Data generated from such sources in form of streams tends to evolve with the course of time.
The predictive models which are trained using such data tend to become obselete with time,
resulting into poor adaptabilty to the underlying drifting distributions. In terms of machine
learning and data mining, the change in the statistical properties of data is known as concept
drift. Such changes causes degradation in the performance of the learning systems since the
models that were built on the old data are no longer consistent with the new data.
To address the problem of concept drift, efficient learning models which can monitor the
evolving distributions and update themselves regularly are required. These models should
detect the drifts and handle them timely by using adaptive learning techniques, to overcome
the deteriorating performance. Various learning methods which include single learners as
well as ensemble based modelling which utilize drift detectors, are used in literature to handle
evolving data streams.
This thesis proposes three techniques for concept drift detection and handling. First
one, a hybrid diversity based ensemble approach, called Ensemble Based Online Diversified
Drift Detection (En-ODDD), combines explicit drift detection and adaptive techniques deal
with drifting distributions. In second approach, Two-Level Pruning based Ensemble with
Abstained Learners (TLP-EnAbLe), similarity based pruning strategy has been proposed
for adapting to all types of drift patterns. The third approach, Dynamically Adaptive and
Diverse Dual Ensemble (DA-DDE) utilizes the characteristics of both online and block-based
ensemble techniques for concept drift handling. It proposes a dual ensemble mechanism for
separetely handling abrupt and gradual drifts. It is based on usage of novel Dynamic Dual
Selective Voting Mechanism (DDSVM) for ensemble selection and hypothesis generation.

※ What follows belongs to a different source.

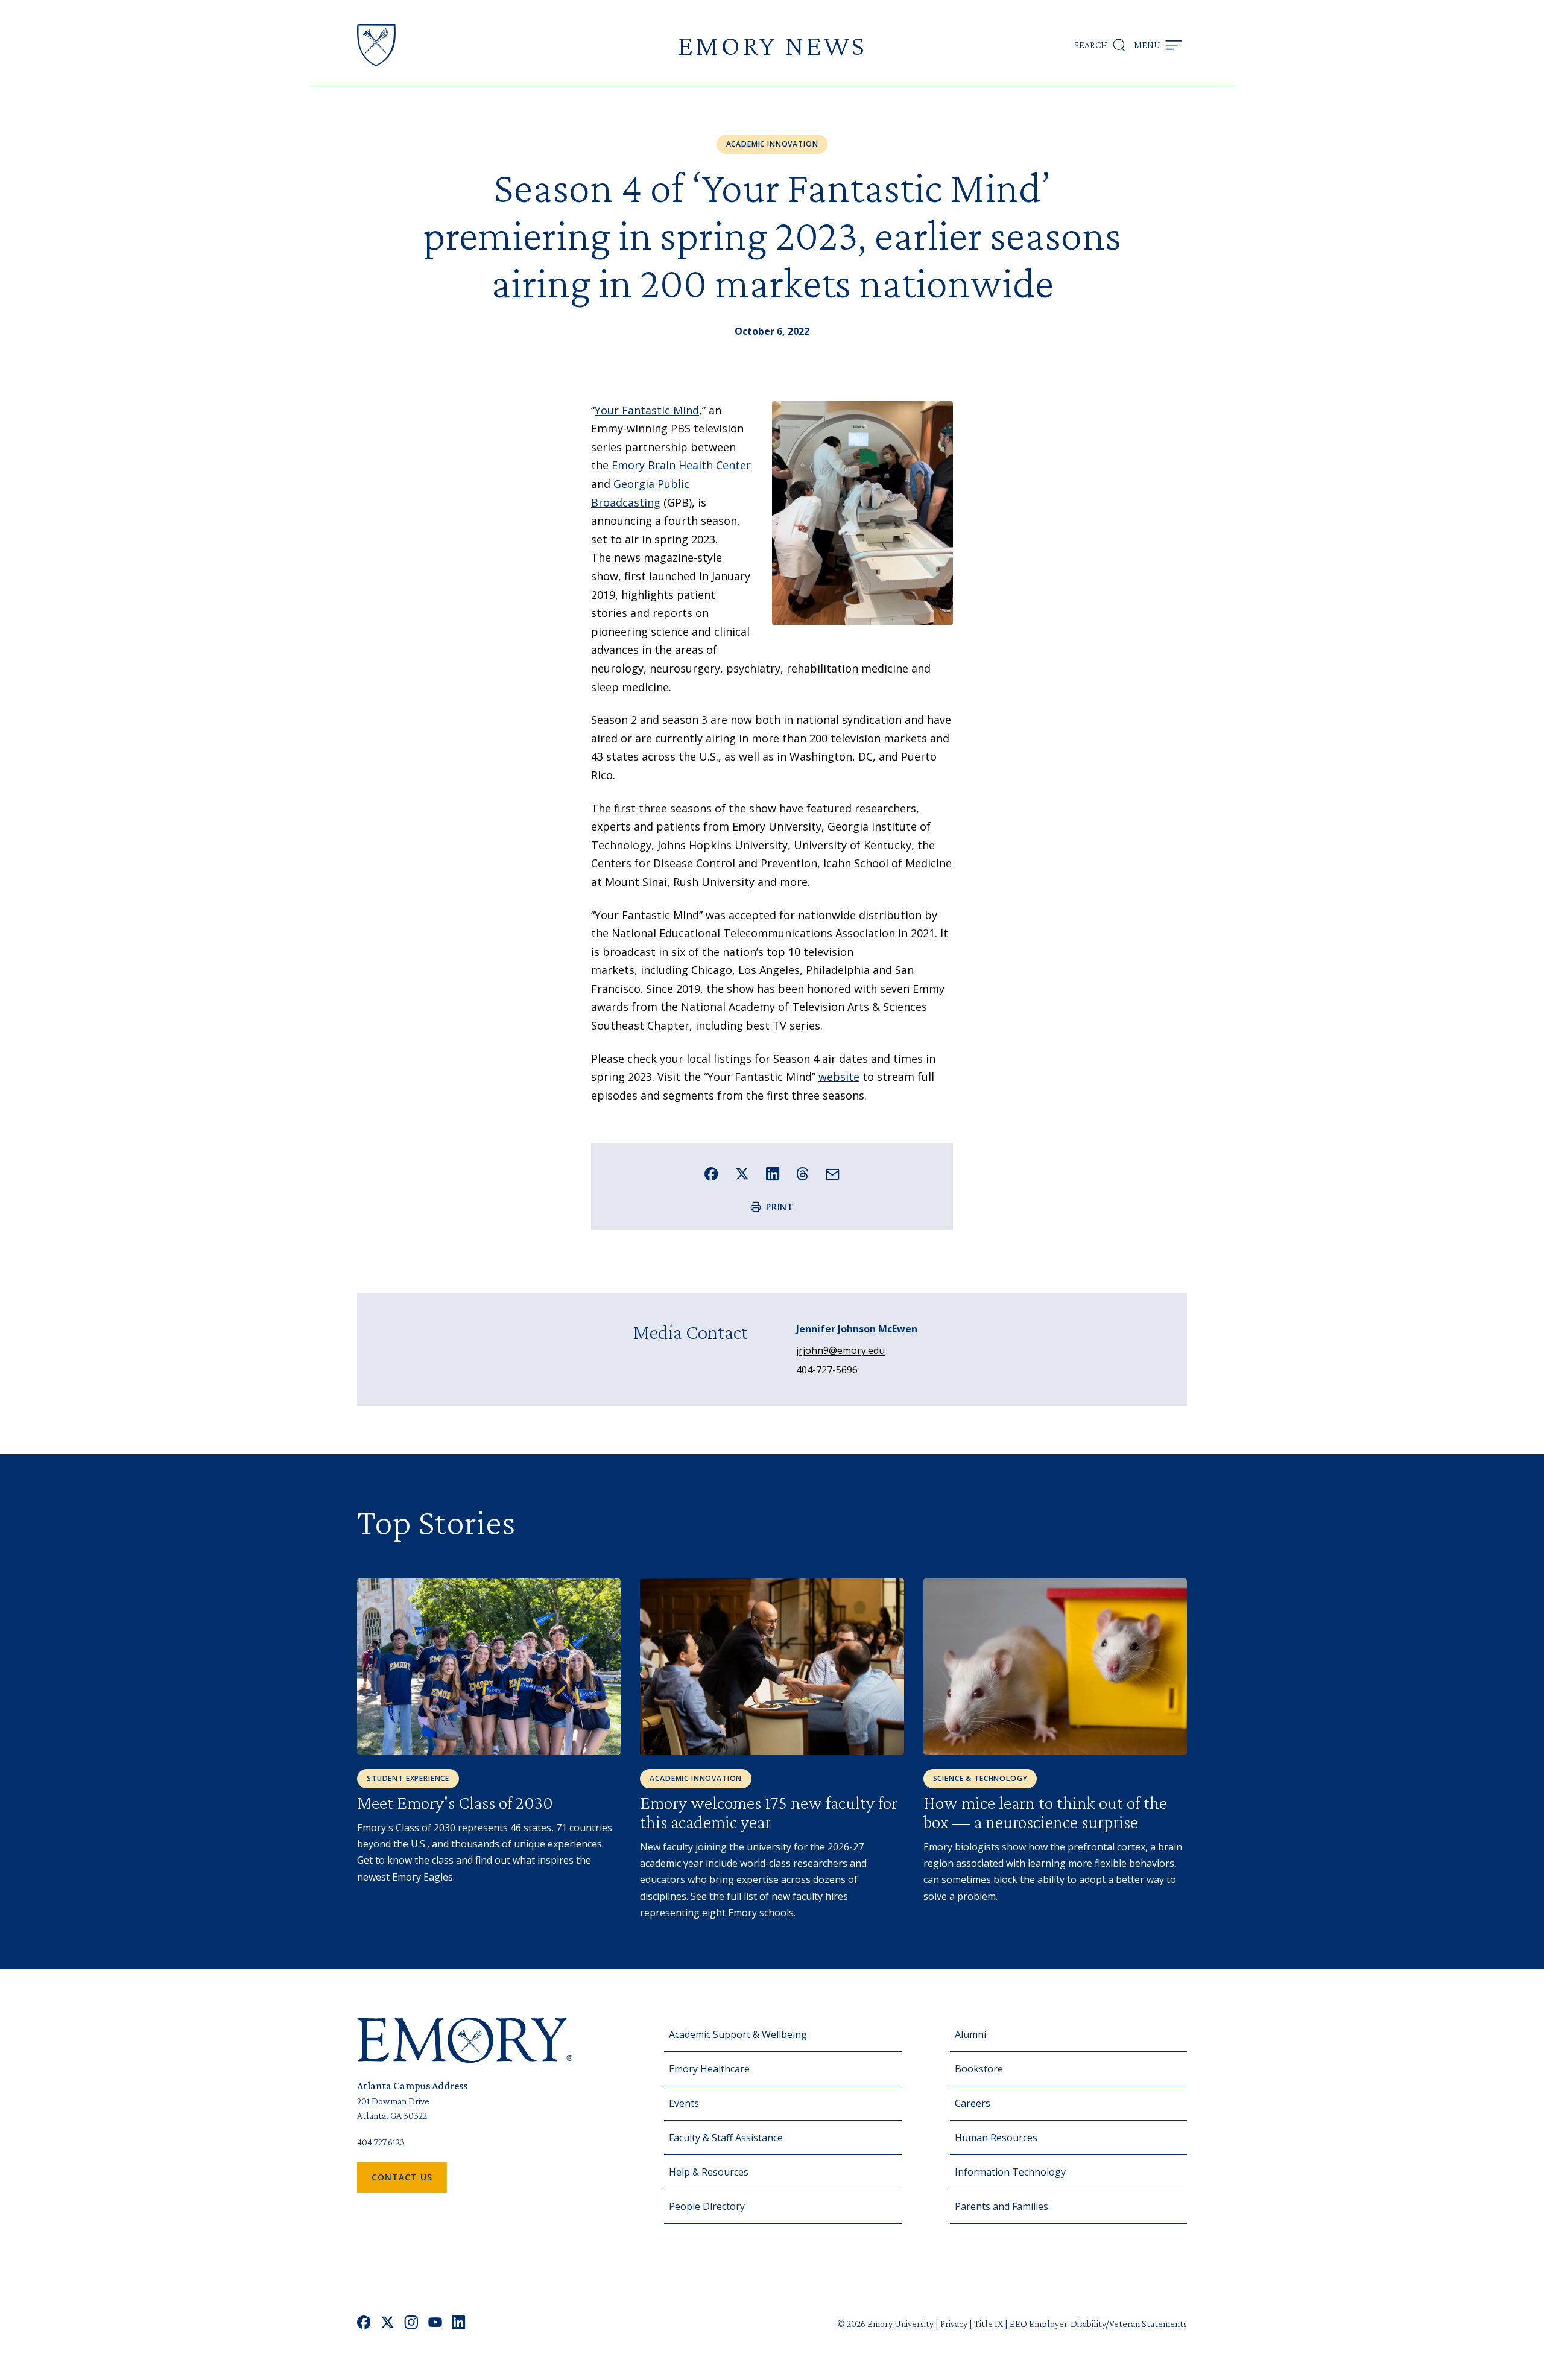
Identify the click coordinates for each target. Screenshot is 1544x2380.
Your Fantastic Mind (647, 410)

Performance of the proposed approaches has been evaluated by conducting comparative
analysis with existing concept drift techniques and through the standard evaluation parameters
which include classification accuracy, kappa statistic, train time, test time, memory
consumption etc. Experiments conducted using several real datasets and artificially generated
streams of data, with variety of drift patterns, indicate that all the three approaches
handle the concept drift scenarios effectively giving better classification results.